Required work: Should a line in the entries below contain "computer", return that line.

:: Materials provided ::

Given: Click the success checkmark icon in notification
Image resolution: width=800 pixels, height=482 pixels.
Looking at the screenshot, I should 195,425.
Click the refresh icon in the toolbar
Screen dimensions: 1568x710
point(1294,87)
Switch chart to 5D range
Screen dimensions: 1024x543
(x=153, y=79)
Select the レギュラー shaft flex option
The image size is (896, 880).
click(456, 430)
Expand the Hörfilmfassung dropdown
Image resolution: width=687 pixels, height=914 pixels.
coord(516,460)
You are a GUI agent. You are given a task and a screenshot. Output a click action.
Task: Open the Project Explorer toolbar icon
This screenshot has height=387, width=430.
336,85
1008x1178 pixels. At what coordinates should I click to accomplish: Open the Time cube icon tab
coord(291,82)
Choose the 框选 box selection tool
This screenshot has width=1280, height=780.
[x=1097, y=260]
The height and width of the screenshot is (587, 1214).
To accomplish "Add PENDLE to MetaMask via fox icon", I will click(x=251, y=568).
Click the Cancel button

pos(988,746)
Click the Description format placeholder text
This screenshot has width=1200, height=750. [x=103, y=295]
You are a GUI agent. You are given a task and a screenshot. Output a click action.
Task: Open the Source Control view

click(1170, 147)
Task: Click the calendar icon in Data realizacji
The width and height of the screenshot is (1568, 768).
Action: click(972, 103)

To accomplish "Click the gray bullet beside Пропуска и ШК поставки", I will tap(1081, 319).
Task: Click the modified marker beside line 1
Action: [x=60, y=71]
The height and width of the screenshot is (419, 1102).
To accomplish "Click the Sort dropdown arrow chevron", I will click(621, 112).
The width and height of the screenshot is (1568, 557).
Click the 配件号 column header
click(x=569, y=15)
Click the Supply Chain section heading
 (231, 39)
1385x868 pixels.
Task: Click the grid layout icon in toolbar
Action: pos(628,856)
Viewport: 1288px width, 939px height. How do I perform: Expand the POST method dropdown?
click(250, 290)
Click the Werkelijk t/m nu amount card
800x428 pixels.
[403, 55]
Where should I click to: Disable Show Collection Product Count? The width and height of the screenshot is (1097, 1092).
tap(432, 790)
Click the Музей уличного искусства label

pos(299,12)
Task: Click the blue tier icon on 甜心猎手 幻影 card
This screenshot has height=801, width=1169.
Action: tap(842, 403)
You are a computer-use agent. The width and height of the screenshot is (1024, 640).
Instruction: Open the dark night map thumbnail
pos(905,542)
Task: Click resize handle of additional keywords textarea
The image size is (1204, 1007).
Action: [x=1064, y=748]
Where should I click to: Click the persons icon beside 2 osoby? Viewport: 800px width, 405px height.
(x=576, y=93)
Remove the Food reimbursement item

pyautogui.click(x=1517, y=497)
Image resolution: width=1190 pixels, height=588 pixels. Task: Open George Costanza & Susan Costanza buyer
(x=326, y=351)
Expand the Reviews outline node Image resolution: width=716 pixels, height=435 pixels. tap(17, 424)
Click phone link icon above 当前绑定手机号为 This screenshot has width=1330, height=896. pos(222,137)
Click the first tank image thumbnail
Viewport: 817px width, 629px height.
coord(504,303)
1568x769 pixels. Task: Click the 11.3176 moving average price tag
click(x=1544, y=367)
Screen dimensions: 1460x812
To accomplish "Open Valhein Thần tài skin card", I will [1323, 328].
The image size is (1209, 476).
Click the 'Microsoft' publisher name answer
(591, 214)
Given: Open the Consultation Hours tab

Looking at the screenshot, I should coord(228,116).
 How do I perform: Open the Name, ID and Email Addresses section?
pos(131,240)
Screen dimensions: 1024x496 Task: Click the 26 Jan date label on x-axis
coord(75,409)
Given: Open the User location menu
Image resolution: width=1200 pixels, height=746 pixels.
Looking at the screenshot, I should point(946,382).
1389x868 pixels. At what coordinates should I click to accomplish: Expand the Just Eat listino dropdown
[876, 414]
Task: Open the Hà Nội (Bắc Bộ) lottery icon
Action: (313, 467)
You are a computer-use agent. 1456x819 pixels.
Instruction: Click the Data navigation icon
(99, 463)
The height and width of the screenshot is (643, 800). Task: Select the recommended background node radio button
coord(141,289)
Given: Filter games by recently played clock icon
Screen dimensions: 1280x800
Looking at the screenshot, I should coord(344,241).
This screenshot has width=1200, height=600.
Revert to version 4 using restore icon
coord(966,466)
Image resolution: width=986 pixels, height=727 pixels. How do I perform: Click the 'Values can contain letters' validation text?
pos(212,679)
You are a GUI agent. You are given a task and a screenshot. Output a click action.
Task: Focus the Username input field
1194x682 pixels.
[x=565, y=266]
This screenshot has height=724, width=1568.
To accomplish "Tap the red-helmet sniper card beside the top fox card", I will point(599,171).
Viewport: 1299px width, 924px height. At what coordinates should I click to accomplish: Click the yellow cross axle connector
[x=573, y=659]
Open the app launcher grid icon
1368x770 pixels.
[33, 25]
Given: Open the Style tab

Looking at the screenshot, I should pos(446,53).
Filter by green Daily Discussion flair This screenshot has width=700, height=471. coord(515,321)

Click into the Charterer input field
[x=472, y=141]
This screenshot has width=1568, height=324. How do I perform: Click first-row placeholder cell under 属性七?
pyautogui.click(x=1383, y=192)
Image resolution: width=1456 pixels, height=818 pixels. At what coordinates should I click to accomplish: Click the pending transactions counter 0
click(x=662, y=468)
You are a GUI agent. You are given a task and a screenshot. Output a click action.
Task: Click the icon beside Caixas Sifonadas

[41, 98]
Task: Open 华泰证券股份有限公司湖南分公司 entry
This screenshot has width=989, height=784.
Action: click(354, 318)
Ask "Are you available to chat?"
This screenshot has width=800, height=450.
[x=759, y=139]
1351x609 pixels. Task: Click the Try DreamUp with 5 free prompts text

:::

Answer to the problem:
You are a computer-use agent. The width and height of the screenshot is (1024, 640).
You are a computer-use agent. 1456x819 pixels.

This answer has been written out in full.